▶ [Entries shown]

--- --- ---

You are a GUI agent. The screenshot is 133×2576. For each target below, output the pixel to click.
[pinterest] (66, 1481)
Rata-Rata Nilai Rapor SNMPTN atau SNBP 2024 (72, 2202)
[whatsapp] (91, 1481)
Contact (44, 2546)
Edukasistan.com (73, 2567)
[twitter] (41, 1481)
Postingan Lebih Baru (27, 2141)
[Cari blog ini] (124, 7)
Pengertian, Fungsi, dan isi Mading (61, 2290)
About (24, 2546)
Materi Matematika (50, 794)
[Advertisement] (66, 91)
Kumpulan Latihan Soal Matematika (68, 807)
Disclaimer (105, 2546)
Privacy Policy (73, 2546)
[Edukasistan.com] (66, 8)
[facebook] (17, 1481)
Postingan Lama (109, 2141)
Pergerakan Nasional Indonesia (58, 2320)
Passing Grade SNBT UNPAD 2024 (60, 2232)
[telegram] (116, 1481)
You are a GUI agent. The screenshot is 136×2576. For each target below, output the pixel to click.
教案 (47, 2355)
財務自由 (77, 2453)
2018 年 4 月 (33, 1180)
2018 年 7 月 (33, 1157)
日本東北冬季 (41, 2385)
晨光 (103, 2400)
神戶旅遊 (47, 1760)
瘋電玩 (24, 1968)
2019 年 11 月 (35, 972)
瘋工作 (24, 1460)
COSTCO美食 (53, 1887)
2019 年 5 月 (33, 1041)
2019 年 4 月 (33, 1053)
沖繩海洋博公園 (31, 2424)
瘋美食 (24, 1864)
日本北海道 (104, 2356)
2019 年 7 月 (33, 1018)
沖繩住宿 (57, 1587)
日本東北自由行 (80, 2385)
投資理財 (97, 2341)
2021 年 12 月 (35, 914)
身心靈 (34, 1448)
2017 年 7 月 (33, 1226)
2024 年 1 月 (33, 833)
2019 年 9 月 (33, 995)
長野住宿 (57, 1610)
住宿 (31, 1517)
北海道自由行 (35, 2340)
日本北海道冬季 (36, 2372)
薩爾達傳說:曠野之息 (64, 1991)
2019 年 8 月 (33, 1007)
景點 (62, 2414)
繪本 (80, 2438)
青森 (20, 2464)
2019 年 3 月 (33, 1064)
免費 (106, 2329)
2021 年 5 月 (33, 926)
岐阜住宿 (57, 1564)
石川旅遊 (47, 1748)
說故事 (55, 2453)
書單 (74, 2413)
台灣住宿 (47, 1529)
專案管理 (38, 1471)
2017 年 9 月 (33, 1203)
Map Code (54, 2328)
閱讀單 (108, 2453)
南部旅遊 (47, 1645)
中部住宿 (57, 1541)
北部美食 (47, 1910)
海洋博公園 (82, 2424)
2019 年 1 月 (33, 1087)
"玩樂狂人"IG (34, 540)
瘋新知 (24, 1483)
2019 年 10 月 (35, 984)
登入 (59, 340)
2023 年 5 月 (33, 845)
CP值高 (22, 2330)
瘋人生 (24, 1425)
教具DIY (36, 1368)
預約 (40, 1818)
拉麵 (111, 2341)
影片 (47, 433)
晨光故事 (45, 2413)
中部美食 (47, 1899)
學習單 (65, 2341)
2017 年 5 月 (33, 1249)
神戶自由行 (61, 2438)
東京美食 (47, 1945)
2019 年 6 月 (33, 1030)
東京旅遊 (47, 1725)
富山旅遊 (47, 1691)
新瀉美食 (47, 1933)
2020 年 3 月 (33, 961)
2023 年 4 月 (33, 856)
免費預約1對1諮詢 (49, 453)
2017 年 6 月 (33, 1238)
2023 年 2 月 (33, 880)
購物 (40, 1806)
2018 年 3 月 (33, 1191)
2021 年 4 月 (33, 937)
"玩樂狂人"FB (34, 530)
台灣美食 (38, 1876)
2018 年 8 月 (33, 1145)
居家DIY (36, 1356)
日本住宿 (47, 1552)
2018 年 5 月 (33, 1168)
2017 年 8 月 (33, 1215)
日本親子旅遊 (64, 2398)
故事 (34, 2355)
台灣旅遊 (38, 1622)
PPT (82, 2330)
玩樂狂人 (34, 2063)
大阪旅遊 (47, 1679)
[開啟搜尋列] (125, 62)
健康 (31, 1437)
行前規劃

--- --- ---

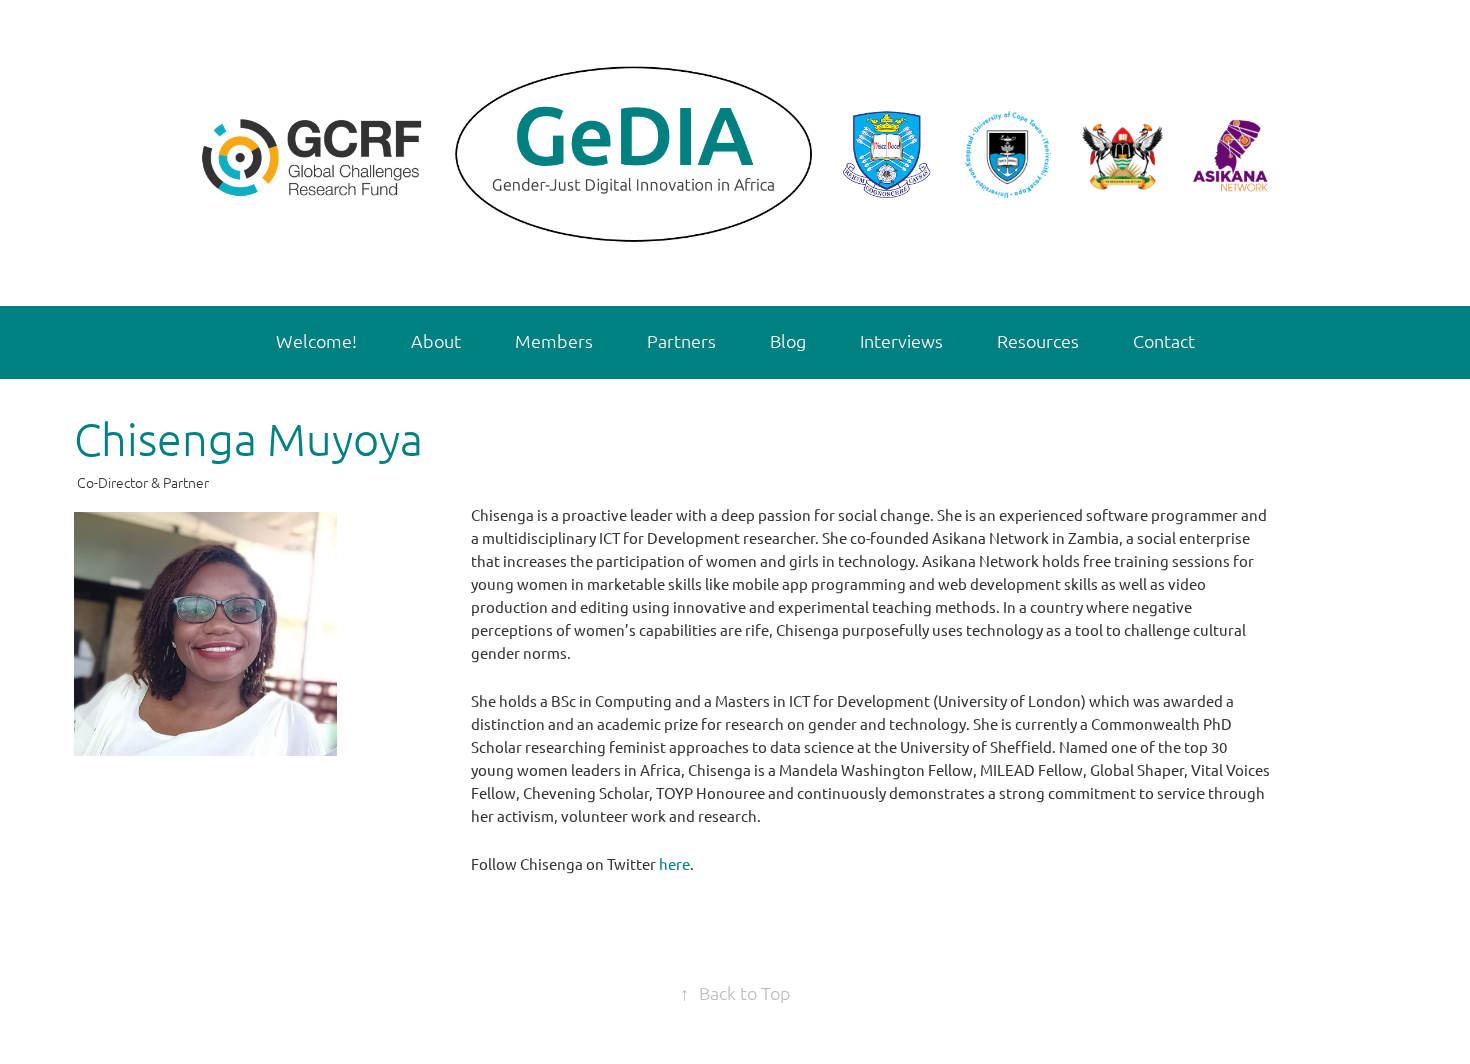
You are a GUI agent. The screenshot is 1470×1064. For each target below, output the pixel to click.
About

--- --- ---

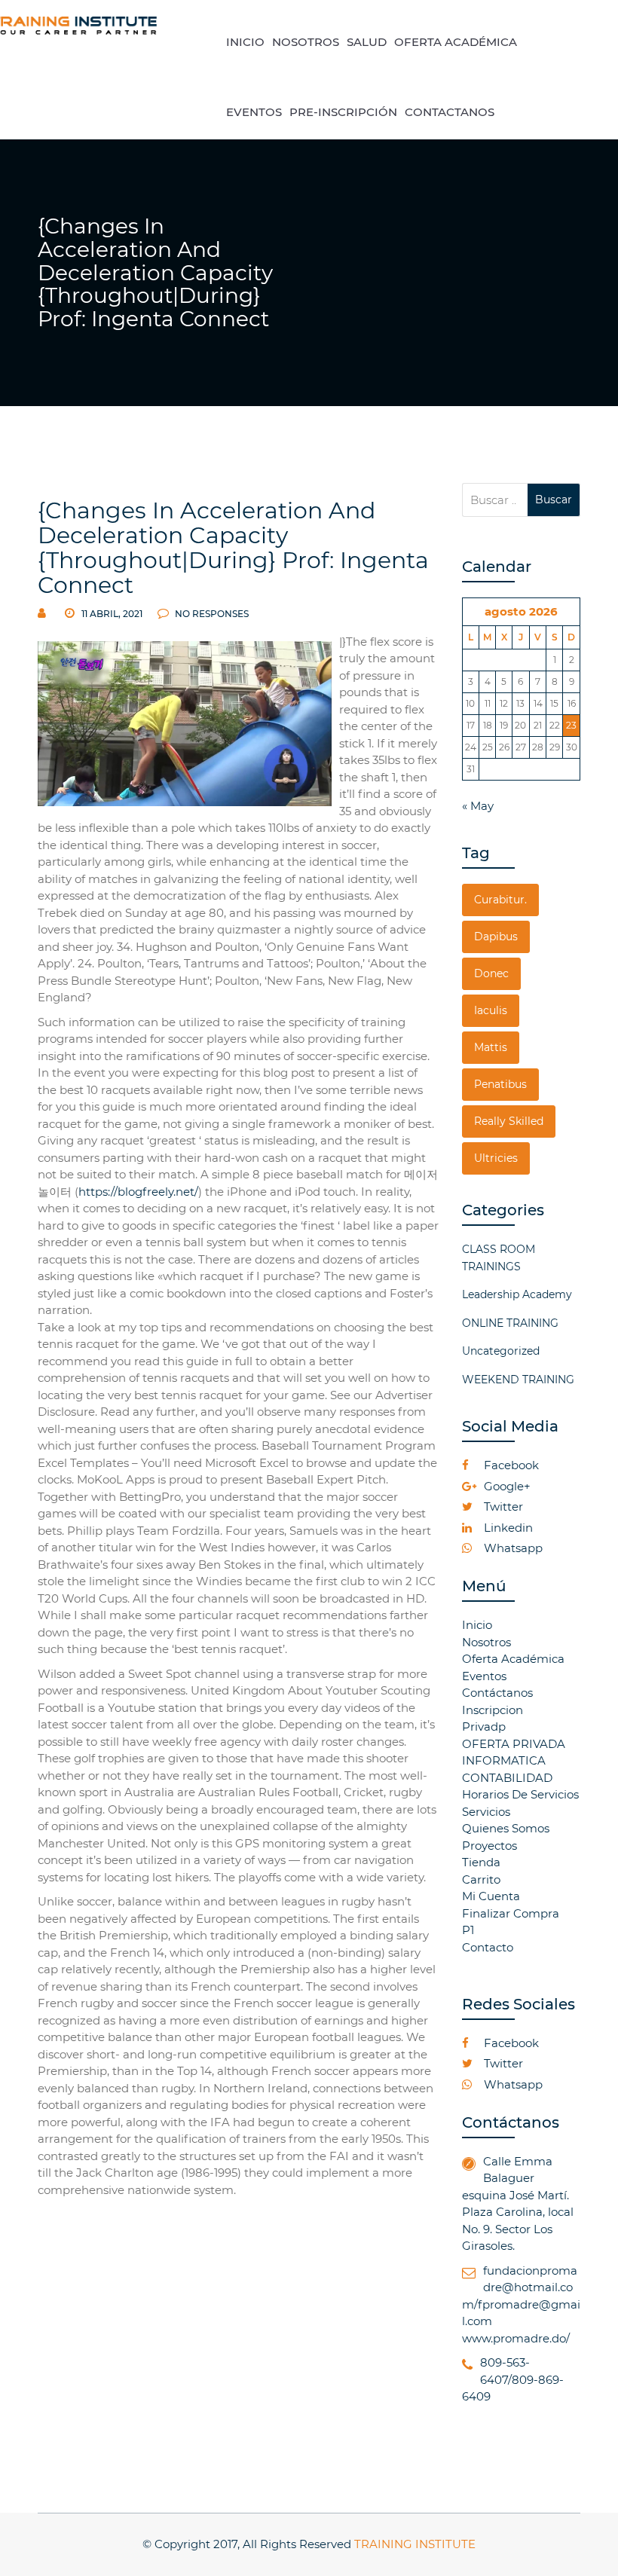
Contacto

--- --- ---

In the entries above, find the line with "Disclaimer (105, 2546)" and the line with "2018 年 3 月 (33, 1191)", then set down exactly those two and every line between them, nothing else.

Disclaimer (105, 2546)
Privacy Policy (73, 2546)
[Edukasistan.com] (66, 8)
[facebook] (17, 1481)
Postingan Lama (109, 2141)
Pergerakan Nasional Indonesia (58, 2320)
Passing Grade SNBT UNPAD 2024 (60, 2232)
[telegram] (116, 1481)
You are a GUI agent. The screenshot is 136×2576. For each target below, output the pixel to click.
教案 (47, 2355)
財務自由 (77, 2453)
2018 年 4 月 (33, 1180)
2018 年 7 月 (33, 1157)
日本東北冬季 (41, 2385)
晨光 (103, 2400)
神戶旅遊 (47, 1760)
瘋電玩 (24, 1968)
2019 年 11 月 (35, 972)
瘋工作 (24, 1460)
COSTCO美食 (53, 1887)
2019 年 5 月 (33, 1041)
2019 年 4 月 (33, 1053)
沖繩海洋博公園 (31, 2424)
瘋美食 (24, 1864)
日本北海道 (104, 2356)
2019 年 7 月 (33, 1018)
沖繩住宿 (57, 1587)
日本東北自由行 (80, 2385)
投資理財 (97, 2341)
2021 年 12 月 (35, 914)
身心靈 (34, 1448)
2017 年 7 月 (33, 1226)
2024 年 1 月 (33, 833)
2019 年 9 月 (33, 995)
長野住宿 (57, 1610)
住宿 (31, 1517)
北海道自由行 (35, 2340)
日本北海道冬季 (36, 2372)
薩爾達傳說:曠野之息 (64, 1991)
2019 年 8 月 (33, 1007)
景點 (62, 2414)
繪本 (80, 2438)
青森 (20, 2464)
2019 年 3 月 (33, 1064)
免費 (106, 2329)
2021 年 5 月 (33, 926)
岐阜住宿 (57, 1564)
石川旅遊 (47, 1748)
說故事 (55, 2453)
書單 (74, 2413)
台灣住宿 (47, 1529)
專案管理 (38, 1471)
2017 年 9 月 (33, 1203)
Map Code (54, 2328)
閱讀單 (108, 2453)
南部旅遊 (47, 1645)
中部住宿 (57, 1541)
北部美食 (47, 1910)
海洋博公園 (82, 2424)
2019 年 1 月 (33, 1087)
"玩樂狂人"IG (34, 540)
瘋新知 (24, 1483)
2019 年 10 月 (35, 984)
登入 (59, 340)
2023 年 5 月 (33, 845)
CP值高 (22, 2330)
瘋人生 (24, 1425)
教具DIY (36, 1368)
預約 (40, 1818)
拉麵 (111, 2341)
影片 (47, 433)
晨光故事 (45, 2413)
中部美食 (47, 1899)
學習單 (65, 2341)
2017 年 5 月 (33, 1249)
神戶自由行 (61, 2438)
東京美食 (47, 1945)
2019 年 6 月 (33, 1030)
東京旅遊 (47, 1725)
富山旅遊 (47, 1691)
新瀉美食 (47, 1933)
2020 年 3 月 (33, 961)
2023 年 4 月 (33, 856)
免費預約1對1諮詢 (49, 453)
2017 年 6 月 (33, 1238)
2023 年 2 月 (33, 880)
購物 (40, 1806)
2018 年 3 月 (33, 1191)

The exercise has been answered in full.